# Christmas Photos 2011 *Pic Overload*



## Dragonfly (Jun 6, 2010)

*I did a Christmas photo shoot with the Chis last night! hehe I love some of the pics but they are a bit dark because I was having more fun than really bothering with all the lighting. I plan on taking more with the tree later and plus Kanyon of course! haha So here are the good, the bad and the....well just goofy!!! lol

First I'll start off with some of the cute but oops shots! 

I actually really love this photo! Shayley could NOT be any cuter and truly expressing herself here!! She's like "lets get this over with  "









This is a great job on the Chis, just my fault I didn't have Kaige centered! Boo on me Yay on Chis! lol (Notice Shay Shay is smiling!)









lol You'd think the next two shots were taken after 50 shots but nope! This was at least the 3rd or 4th! They just weren't having it! lolol









Kaige isn't getting up! He was bored!! lol









Next batch of shots coming up!!


These are much better! lol

This is my favorite shot! Only thing ShayShay's name tag is flipped, I can edit it but too lazy! haha!!









Another Fave <3









Shayley May









Shayley May









Kizzie Fae









Kizzie Fae









Kaige Gray









Kaige Gray









Tanky fow wookin ad our Cwistmas fotos!! We wubs yoos!!!!
​*


----------



## jan896 (Dec 9, 2009)

OMG... what wonderful pics... I love your siggy/christmas card..... you have inspired me to try to get Chico in some christmas pics.....

thanks for sharing!!


----------



## TLI (Sep 3, 2008)

I just love the set up! Such a beautiful group of pics! Your angels are adorable!!!


----------



## jesuschick (Dec 5, 2010)

They are all great! SUCH good doggies they are-and SO darling, too! You can really tell each one's personality!
Nice job on the props and photography!!


----------



## lynx8456 (Feb 26, 2009)

Those are such wonderful xmas pics. LOVE ALL OF THEM!


----------



## jazzman (Apr 8, 2009)

All of your dogs are beautiful, but Shayley is ridiculously cute !


----------



## LittleLuxie (May 7, 2011)

Aww cute!!!


----------



## hershey109 (Jan 11, 2011)

Beautiful pics!! Good job goes to you and the pack!


----------



## CHITheresa (Apr 30, 2011)

Such great pictures, they all are so cute. I cant wait till Christmas so I can have my new Camera.


----------



## Willowjune (Oct 27, 2011)

Loved these--unspeakably cute!! And makes me feel like decorating for the holiday!


----------



## Dragonfly (Jun 6, 2010)

jan896 said:


> OMG... what wonderful pics... I love your siggy/christmas card..... you have inspired me to try to get Chico in some christmas pics.....
> 
> thanks for sharing!!


Thank you Jan! :love2: I am so glad you are wanting to get Christmas photos with Chico now! I can't wait to see them!!



TLI said:


> I just love the set up! Such a beautiful group of pics! Your angels are adorable!!!
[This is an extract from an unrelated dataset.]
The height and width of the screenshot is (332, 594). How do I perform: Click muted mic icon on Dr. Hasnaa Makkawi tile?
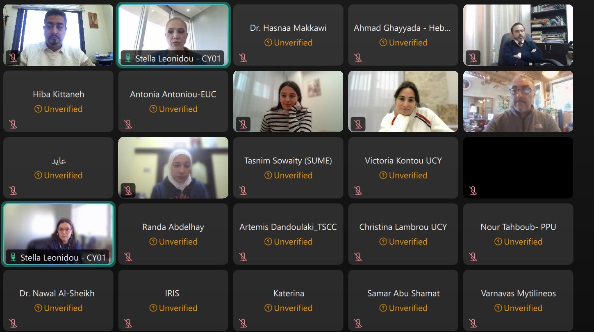(x=243, y=58)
Aw thanks! I set this up in the guest bedroom. They are sitting comfortably (as possible) on the bed lol 



jesuschick said:


> They are all great! SUCH good doggies they are-and SO darling, too! You can really tell each one's personality!
> Nice job on the props and photography!!


Thank you so much hon! You're so sweet! I'm lucky to have such good doggies that listen LOL For the most part I should say.



lynx8456 said:


> Those are such wonderful xmas pics. LOVE ALL OF THEM!


Thank you hon! <3



jazzman said:


> All of your dogs are beautiful, but Shayley is ridiculously cute !


Hehe I know my ShayShay has won your heart for sure Alan!! Thank you =)



♥ Marabou ♥;884037 said:


> Aww cute!!!


Thanks hon!



hershey109 said:


> Beautiful pics!! Good job goes to you and the pack!


Thank you so much! They did an awesome job!



CHITheresa said:


> Such great pictures, they all are so cute. I cant wait till Christmas so I can have my new Camera.


Oh fun! What kind are you getting? I love photography I'm always wanting a new lens but I just got this camera so I should be thankful and stop wanting more so quickly haha 



Willowjune said:


> Loved these--unspeakably cute!! And makes me feel like decorating for the holiday!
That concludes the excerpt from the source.